The NDP's call for an HST exemption is a good start, but it doesn't go far enough, said Progressive Conservative Leader Tim Hudak.

The Opposition leader said he'd look at the underlying problems that are driving up hydro rates, such as the government's decision to install smart meters in people's homes and force them into more expensive time-of-use pricing for electricity -- often at rates nearly double what they were paying 24 hours a day until recently.

"I think it's a good day in Ontario when even the NDP has joined the PC cause for lower taxes for families in the next campaign," he said. "It's just too bad that Dalton McGuinty doesn't get it."

Both opposition parties have been hammering the Liberals over soaring hydro bills -- a hot-button issue they believe will continue to plague the government ahead of next year's provincial election.

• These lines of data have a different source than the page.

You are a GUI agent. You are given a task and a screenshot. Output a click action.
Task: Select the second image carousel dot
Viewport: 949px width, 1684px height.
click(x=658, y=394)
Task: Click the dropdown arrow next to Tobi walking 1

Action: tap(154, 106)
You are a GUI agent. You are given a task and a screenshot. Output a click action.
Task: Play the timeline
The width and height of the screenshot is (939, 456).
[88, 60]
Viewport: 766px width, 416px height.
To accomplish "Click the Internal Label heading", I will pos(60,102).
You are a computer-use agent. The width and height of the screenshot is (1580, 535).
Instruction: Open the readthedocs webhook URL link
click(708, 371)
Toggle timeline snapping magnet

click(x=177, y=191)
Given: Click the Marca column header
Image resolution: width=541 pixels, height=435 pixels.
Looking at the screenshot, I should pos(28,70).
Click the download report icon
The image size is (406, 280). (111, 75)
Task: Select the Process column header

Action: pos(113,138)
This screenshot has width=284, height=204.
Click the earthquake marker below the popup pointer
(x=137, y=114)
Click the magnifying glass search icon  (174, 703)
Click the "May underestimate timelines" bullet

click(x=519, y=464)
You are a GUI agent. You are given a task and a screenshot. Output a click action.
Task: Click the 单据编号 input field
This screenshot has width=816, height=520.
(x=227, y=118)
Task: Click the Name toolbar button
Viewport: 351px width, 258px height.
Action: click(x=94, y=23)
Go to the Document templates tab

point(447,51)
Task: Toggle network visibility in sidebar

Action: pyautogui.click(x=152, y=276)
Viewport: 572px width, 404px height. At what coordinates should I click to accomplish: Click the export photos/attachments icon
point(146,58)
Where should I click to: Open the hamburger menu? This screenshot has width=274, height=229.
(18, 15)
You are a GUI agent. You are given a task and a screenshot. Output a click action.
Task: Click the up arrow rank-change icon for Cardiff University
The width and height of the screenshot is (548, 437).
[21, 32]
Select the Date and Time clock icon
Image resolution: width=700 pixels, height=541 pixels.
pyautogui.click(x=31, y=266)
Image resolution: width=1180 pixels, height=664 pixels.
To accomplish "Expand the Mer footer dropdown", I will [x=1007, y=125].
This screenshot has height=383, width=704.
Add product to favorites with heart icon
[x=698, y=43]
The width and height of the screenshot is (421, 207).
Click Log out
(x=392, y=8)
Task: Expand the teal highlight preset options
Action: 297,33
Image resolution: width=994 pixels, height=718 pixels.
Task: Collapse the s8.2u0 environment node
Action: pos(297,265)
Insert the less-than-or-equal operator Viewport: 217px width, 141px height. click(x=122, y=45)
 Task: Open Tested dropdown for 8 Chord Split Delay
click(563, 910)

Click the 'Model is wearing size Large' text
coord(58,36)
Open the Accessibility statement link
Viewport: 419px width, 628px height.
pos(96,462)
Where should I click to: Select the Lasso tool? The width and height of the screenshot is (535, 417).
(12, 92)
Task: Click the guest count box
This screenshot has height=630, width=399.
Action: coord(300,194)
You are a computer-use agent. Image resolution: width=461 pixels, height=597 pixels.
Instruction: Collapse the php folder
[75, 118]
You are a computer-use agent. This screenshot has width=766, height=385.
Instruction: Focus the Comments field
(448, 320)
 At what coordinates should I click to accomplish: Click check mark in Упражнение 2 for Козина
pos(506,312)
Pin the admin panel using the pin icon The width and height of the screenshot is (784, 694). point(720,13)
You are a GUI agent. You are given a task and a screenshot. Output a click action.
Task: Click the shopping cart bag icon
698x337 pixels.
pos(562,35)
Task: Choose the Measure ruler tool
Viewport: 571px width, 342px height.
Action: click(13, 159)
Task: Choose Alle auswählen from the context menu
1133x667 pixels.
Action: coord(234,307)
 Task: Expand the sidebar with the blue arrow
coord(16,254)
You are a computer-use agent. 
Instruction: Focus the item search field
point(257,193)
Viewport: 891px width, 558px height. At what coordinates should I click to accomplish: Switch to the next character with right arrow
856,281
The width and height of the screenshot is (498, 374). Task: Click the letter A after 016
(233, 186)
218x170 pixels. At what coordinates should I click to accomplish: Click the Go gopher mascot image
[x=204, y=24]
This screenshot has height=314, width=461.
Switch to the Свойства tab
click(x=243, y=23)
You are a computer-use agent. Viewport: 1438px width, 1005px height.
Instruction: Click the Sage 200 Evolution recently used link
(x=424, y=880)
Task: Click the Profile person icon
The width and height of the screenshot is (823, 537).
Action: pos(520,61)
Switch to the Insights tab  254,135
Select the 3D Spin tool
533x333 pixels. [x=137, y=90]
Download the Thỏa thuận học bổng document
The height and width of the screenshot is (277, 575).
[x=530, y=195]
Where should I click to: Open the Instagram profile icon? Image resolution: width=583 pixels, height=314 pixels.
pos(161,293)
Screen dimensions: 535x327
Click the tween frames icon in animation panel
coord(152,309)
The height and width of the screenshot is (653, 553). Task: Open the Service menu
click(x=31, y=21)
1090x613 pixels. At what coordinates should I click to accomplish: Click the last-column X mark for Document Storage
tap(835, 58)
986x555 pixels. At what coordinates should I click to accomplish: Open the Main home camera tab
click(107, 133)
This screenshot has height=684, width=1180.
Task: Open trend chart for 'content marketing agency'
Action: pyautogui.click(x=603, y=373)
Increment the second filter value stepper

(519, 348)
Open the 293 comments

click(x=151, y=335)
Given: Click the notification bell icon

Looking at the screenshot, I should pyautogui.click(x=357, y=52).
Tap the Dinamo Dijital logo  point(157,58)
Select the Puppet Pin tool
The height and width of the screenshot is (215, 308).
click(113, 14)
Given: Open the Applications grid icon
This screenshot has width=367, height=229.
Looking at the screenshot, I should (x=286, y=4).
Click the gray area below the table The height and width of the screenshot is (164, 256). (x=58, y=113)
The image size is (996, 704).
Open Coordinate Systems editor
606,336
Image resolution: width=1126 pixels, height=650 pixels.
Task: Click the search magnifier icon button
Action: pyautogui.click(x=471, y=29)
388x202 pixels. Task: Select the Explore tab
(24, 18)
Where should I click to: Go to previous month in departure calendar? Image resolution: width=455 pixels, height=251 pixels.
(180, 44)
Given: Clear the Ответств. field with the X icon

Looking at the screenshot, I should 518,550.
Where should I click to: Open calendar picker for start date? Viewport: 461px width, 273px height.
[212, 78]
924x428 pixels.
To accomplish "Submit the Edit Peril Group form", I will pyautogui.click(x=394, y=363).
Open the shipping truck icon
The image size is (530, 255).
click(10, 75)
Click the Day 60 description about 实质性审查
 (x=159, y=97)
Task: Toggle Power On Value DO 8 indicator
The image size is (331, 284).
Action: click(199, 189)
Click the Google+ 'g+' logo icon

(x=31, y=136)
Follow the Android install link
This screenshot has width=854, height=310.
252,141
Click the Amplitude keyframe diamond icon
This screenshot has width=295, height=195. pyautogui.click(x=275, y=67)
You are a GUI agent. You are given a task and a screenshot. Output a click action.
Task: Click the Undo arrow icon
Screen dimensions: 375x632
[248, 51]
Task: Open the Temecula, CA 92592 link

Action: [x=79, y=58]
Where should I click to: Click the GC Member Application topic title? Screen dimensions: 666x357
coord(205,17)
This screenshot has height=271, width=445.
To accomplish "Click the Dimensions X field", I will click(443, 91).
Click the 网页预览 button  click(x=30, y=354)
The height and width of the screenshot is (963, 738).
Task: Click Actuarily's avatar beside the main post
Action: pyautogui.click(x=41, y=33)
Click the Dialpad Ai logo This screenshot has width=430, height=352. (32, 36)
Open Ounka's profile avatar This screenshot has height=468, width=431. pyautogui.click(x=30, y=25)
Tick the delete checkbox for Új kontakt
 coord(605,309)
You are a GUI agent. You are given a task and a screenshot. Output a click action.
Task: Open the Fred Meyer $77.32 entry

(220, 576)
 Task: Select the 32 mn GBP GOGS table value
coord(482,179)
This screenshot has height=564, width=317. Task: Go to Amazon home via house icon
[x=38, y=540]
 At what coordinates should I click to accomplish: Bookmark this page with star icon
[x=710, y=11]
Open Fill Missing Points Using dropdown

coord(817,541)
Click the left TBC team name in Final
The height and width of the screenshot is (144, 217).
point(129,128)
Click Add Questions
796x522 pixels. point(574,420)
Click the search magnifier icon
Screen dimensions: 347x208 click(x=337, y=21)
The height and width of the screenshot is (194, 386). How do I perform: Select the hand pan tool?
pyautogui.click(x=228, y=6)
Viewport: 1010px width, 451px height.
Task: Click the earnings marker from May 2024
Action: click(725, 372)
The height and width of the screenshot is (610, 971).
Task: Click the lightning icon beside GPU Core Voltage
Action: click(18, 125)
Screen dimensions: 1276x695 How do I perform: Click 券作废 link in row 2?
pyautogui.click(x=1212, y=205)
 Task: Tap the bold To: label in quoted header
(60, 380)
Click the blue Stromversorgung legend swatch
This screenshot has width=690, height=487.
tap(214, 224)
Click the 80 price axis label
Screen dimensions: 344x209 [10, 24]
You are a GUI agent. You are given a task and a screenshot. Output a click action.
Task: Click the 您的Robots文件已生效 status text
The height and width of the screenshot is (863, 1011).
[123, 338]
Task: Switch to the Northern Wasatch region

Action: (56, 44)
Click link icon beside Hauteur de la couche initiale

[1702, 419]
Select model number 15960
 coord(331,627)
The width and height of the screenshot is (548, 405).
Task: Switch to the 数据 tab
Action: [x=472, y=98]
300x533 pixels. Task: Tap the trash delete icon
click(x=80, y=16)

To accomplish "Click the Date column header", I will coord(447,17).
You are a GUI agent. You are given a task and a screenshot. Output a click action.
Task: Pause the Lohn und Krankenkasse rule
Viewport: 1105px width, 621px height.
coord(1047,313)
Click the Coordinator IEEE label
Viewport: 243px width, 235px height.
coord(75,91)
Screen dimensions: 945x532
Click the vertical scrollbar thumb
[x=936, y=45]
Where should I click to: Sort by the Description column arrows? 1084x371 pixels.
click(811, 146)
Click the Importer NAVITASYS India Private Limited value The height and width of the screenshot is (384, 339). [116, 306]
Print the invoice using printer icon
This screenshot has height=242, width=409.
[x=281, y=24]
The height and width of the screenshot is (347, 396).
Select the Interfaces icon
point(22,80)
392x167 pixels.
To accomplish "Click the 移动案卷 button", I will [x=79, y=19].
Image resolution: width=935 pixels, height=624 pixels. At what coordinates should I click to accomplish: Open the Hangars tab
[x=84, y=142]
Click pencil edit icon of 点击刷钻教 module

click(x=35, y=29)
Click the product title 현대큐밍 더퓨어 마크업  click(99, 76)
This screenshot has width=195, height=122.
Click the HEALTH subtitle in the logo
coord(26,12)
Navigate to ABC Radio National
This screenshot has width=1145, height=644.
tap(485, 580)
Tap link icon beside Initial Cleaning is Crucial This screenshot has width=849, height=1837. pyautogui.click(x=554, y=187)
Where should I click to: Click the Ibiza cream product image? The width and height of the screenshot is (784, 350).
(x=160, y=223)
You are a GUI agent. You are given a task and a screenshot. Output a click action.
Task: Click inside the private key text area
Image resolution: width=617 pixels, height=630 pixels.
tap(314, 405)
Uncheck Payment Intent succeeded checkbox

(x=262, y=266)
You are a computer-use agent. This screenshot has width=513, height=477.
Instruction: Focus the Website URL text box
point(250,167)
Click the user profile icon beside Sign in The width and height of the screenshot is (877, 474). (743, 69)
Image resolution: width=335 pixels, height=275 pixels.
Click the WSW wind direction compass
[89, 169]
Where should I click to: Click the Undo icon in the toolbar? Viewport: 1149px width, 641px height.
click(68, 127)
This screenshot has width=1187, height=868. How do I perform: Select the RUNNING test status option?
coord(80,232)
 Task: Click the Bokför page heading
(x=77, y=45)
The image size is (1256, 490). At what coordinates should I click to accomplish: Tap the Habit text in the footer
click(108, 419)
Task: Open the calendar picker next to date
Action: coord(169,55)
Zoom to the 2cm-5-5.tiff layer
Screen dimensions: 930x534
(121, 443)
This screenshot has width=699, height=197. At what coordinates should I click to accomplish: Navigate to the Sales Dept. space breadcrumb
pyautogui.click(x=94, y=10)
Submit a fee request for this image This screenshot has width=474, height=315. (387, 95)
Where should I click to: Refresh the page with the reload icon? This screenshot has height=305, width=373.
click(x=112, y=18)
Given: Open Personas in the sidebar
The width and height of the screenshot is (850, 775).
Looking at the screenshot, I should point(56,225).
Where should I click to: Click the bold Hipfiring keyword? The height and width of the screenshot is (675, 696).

The Ontario New Democrats seem to be taking a page from the playbook of their successful Nova Scotia cousins, who promised to eliminate the provincial portion of the HST on home electrical bills during the 2009 election campaign.

The party, led by Darrell Dexter, won the race and formed the first NDP government in Atlantic Canada.

Horwath, whose party governed Ontario for a tumultuous five years in the early 1990s, said she'll include the promise in her election platform if the Liberals heed her calls to take the HST off hydro bills.